The records below:
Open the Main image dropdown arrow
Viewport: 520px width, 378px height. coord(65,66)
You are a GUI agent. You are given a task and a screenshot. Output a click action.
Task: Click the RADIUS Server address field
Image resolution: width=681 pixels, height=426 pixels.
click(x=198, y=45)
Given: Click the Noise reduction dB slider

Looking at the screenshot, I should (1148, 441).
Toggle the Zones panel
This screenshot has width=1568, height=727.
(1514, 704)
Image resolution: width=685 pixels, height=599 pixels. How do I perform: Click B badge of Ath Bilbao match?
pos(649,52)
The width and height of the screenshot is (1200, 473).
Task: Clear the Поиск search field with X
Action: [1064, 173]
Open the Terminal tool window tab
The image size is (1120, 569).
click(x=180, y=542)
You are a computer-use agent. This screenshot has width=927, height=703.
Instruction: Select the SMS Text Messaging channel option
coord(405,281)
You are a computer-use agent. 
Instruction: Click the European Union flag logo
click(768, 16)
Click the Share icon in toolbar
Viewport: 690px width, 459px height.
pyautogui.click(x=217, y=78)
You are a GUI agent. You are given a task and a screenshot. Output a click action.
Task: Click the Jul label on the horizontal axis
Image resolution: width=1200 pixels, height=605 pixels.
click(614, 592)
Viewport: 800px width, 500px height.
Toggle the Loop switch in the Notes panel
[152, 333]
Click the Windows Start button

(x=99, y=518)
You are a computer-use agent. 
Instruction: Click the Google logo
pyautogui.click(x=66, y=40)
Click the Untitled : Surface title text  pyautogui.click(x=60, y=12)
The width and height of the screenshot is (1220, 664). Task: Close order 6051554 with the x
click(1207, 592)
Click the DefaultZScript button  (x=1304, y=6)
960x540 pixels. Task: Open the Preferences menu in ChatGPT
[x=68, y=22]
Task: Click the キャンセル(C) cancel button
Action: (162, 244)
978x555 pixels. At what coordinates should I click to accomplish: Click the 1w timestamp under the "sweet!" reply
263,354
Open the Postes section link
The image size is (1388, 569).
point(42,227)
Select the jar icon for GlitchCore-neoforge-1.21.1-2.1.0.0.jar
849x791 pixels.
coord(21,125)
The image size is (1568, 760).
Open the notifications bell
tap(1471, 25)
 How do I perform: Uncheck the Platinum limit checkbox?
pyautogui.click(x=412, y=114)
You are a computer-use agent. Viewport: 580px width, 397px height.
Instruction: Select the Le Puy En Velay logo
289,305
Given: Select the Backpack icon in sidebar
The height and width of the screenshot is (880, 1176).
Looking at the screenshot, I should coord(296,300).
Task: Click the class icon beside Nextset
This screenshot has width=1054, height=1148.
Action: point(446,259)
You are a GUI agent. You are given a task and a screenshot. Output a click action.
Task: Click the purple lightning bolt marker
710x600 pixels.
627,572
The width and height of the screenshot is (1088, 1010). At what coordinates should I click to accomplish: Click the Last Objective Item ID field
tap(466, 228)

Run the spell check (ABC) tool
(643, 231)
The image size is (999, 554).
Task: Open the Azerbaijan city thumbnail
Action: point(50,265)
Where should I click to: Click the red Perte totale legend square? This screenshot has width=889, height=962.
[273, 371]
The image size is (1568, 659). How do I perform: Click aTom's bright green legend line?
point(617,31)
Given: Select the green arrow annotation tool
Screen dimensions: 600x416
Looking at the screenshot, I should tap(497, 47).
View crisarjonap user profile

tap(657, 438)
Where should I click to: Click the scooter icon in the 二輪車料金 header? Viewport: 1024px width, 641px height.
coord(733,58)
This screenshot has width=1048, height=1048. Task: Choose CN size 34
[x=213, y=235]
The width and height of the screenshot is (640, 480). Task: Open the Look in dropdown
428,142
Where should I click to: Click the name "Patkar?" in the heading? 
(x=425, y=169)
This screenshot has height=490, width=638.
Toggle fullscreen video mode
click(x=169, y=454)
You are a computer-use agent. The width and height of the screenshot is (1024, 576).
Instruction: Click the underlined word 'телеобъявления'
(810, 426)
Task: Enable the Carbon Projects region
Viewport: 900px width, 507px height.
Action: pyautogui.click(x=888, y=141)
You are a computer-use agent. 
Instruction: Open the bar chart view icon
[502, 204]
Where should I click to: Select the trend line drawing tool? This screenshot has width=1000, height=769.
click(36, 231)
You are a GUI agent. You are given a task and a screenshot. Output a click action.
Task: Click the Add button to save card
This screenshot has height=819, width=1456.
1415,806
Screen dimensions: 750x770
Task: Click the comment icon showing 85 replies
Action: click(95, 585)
End of The records.
- Activity:
Print each record from the listing above exactly as it was given.

- Result of this exercise:
Open the Main image dropdown arrow
Viewport: 520px width, 378px height. coord(65,66)
You are a GUI agent. You are given a task and a screenshot. Output a click action.
Task: Click the RADIUS Server address field
Image resolution: width=681 pixels, height=426 pixels.
click(x=198, y=45)
Given: Click the Noise reduction dB slider

Looking at the screenshot, I should (1148, 441).
Toggle the Zones panel
This screenshot has width=1568, height=727.
(1514, 704)
Image resolution: width=685 pixels, height=599 pixels. How do I perform: Click B badge of Ath Bilbao match?
pos(649,52)
The width and height of the screenshot is (1200, 473).
Task: Clear the Поиск search field with X
Action: [1064, 173]
Open the Terminal tool window tab
The image size is (1120, 569).
click(x=180, y=542)
You are a computer-use agent. This screenshot has width=927, height=703.
Instruction: Select the SMS Text Messaging channel option
coord(405,281)
You are a computer-use agent. 
Instruction: Click the European Union flag logo
click(768, 16)
Click the Share icon in toolbar
Viewport: 690px width, 459px height.
pyautogui.click(x=217, y=78)
You are a GUI agent. You are given a task and a screenshot. Output a click action.
Task: Click the Jul label on the horizontal axis
Image resolution: width=1200 pixels, height=605 pixels.
click(614, 592)
Viewport: 800px width, 500px height.
Toggle the Loop switch in the Notes panel
[152, 333]
Click the Windows Start button

(x=99, y=518)
You are a computer-use agent. 
Instruction: Click the Google logo
pyautogui.click(x=66, y=40)
Click the Untitled : Surface title text  pyautogui.click(x=60, y=12)
The width and height of the screenshot is (1220, 664). Task: Close order 6051554 with the x
click(1207, 592)
Click the DefaultZScript button  (x=1304, y=6)
960x540 pixels. Task: Open the Preferences menu in ChatGPT
[x=68, y=22]
Task: Click the キャンセル(C) cancel button
Action: (162, 244)
978x555 pixels. At what coordinates should I click to accomplish: Click the 1w timestamp under the "sweet!" reply
263,354
Open the Postes section link
The image size is (1388, 569).
point(42,227)
Select the jar icon for GlitchCore-neoforge-1.21.1-2.1.0.0.jar
849x791 pixels.
coord(21,125)
The image size is (1568, 760).
Open the notifications bell
tap(1471, 25)
 How do I perform: Uncheck the Platinum limit checkbox?
pyautogui.click(x=412, y=114)
You are a computer-use agent. Viewport: 580px width, 397px height.
Instruction: Select the Le Puy En Velay logo
289,305
Given: Select the Backpack icon in sidebar
The height and width of the screenshot is (880, 1176).
Looking at the screenshot, I should coord(296,300).
Task: Click the class icon beside Nextset
This screenshot has width=1054, height=1148.
Action: point(446,259)
You are a GUI agent. You are given a task and a screenshot. Output a click action.
Task: Click the purple lightning bolt marker
710x600 pixels.
627,572
The width and height of the screenshot is (1088, 1010). At what coordinates should I click to accomplish: Click the Last Objective Item ID field
tap(466, 228)

Run the spell check (ABC) tool
(643, 231)
The image size is (999, 554).
Task: Open the Azerbaijan city thumbnail
Action: point(50,265)
Where should I click to: Click the red Perte totale legend square? This screenshot has width=889, height=962.
[273, 371]
The image size is (1568, 659). How do I perform: Click aTom's bright green legend line?
point(617,31)
Given: Select the green arrow annotation tool
Screen dimensions: 600x416
Looking at the screenshot, I should tap(497, 47).
View crisarjonap user profile

tap(657, 438)
Where should I click to: Click the scooter icon in the 二輪車料金 header? Viewport: 1024px width, 641px height.
coord(733,58)
This screenshot has width=1048, height=1048. Task: Choose CN size 34
[x=213, y=235]
The width and height of the screenshot is (640, 480). Task: Open the Look in dropdown
428,142
Where should I click to: Click the name "Patkar?" in the heading? 
(x=425, y=169)
This screenshot has height=490, width=638.
Toggle fullscreen video mode
click(x=169, y=454)
You are a computer-use agent. The width and height of the screenshot is (1024, 576).
Instruction: Click the underlined word 'телеобъявления'
(810, 426)
Task: Enable the Carbon Projects region
Viewport: 900px width, 507px height.
Action: pyautogui.click(x=888, y=141)
You are a computer-use agent. 
Instruction: Open the bar chart view icon
[502, 204]
Where should I click to: Select the trend line drawing tool? This screenshot has width=1000, height=769.
click(36, 231)
You are a GUI agent. You are given a task and a screenshot. Output a click action.
Task: Click the Add button to save card
This screenshot has height=819, width=1456.
1415,806
Screen dimensions: 750x770
Task: Click the comment icon showing 85 replies
Action: click(95, 585)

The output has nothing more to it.